Feature Similarity (FSIM/FSIMc) (#104)
The Feature Similarity (FSIM/FSIMc) was also included in this release. The FSIM measure is compatible with greyscale and RGB images, but only the luminance component is used. The FSIMc extension takes chrominance components into account. The FSIM and FSIMc were compared with the original MATLAB implementation. Tests show that our implementation produces the same result. Check out Examples at README.md for more details.
piq.functional
(#104, #119, #135)
With this release, we introduce piq.functional
, which contains the most common functions such as colour space conversions, filters, mesh grid, similarity and gradient maps. The decision was made in order to reduce copy-paste code and improve readability providing the user with the ability to reuse implemented functionality for their own needs.
Code quality assessment (#99)
CodeCov was introduced to the project to improve the quality of the contributed code to the library.

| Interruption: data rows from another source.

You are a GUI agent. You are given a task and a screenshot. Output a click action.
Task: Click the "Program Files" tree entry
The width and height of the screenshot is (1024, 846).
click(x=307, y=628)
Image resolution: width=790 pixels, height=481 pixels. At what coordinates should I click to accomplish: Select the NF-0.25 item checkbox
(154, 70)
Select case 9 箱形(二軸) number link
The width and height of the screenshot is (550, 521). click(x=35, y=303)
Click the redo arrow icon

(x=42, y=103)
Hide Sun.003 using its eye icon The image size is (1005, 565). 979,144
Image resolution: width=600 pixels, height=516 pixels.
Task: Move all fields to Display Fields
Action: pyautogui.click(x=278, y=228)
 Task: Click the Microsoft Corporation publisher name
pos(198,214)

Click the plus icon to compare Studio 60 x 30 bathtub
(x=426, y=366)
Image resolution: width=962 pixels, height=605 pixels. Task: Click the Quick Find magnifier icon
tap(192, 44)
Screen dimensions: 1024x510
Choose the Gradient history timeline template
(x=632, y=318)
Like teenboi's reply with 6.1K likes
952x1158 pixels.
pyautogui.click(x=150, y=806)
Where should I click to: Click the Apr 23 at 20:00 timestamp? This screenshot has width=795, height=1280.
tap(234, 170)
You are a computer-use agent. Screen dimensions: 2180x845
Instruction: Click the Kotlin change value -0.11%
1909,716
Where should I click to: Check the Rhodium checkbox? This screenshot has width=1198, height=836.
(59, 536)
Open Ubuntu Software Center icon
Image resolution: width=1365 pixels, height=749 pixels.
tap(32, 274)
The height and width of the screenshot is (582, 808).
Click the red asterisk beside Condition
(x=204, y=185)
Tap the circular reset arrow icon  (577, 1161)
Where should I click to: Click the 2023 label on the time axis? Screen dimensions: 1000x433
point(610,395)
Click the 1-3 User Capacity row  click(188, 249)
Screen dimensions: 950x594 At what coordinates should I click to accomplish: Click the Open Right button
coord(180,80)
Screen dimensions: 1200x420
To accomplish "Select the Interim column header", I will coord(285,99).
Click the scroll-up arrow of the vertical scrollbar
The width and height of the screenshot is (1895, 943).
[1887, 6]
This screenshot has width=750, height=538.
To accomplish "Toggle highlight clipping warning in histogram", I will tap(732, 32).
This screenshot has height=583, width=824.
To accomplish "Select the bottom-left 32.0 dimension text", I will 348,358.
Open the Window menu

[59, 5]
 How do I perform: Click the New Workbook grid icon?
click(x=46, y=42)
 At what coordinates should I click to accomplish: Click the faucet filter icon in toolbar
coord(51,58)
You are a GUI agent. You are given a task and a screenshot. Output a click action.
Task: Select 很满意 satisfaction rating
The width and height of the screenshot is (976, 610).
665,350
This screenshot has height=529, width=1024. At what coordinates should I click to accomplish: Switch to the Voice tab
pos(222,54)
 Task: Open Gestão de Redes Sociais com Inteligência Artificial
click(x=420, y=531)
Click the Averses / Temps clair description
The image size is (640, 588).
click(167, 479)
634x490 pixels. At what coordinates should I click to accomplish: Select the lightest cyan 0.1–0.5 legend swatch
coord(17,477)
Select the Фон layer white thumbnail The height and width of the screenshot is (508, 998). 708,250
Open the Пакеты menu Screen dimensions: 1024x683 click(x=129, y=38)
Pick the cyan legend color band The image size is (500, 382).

The Codecov bot posts reports directly to pull requests highlighting the test coverage of the code.
BugFixes
GS (#112)
The issue (#111) with memory losses and the number of open files compatibility was resolved. The context manager was added to handle pool closure after its use.
BRISQUE Data Range (#110)
The issue (#108) with pixel values range to be used was resolved. The functionality is aligned with MATLAB implementation.
VIF (#94)
- Tests were added to cover bug behaviour;
- EPS constant was added before division to avoid NaN;
- Some checks were introduced from original MATLAB implementation that have been missed;
- Reduction parameter was added;
- Another small bug was fixed.
SonarCloud (#117)
The code was refactored to meet the code style requirements and to remove sonarcloud code smells.
SSIM/MS-SSIM and BRISQUE Refactoring (#134)
- The implementations of the SSIM/MS-SSIM and BRISQUE metrics were optimised for better readability and utility;
- The implementations were compared with available TensorFlow and MATLAB implementation on real images using new tests;
- Fixed huge memory consumption during SSIM/MS-SSIM testing (#126);
- Other tests were refactored to improve readability and coverage. It allows flexible testing on all available devices (
cpu
and/orgpu
) depending on the workstation for deployment.
New Title and BugFix
PyTorch Image Quality (PIQ) v0.4.1 Release Notes
- New title
- New feature - PSNR
- Code quality assessment
- BugFix
New Title - PyTorch Image Quality (PIQ) (#107)
New easy to remember title "PyTorch Image Quality (PIQ)" is introduced for our library with this release. This change allows importing all the metrics easier using just three letters piq
. Moreover, the new title resolves the consistency between naming in different services (GitHub, PyPi). As a result, one could use automatic tools of IDE to detect if the library is messed and to install it straight away.
New Feature - Peak Signal-to-Noise Ratio (PSNR) (#95)
The Peak Signal-to-Noise Ratio (PSNR) was added to the library in this release. The PSRN is compatible with greyscale and RGB images. In the case of an RGB image, one could use all three channels to compute the ratio or transfer image to YCbCr colour space and use luminance. Check out Examples at README.md for more details.
Code quality assessment (#99)
SonarCloud was introduced to the project to improve the quality of the contributed code to the library.
BugFixes
BRISQUE
- The issues with GPU compatibility were resolved (#87);
- Back-propagation was fixed (#88);
- New assertions were added for images with values of variance around zero (#88).
MS-GMSD
- The issues with GPU compatibility were resolved (#91).
FID
- The issues with GPU compatibility were resolved (#103);
- The inconsistent result of the method due to inlace operations was fixed (#103);
- The convergence issues of Newton-Schulz approach due to float precision were mended (#103).
Contributors: @denproc, @zakajd, @snk4tr.
Special thanks to @PavelOstyakov for valuable feedback.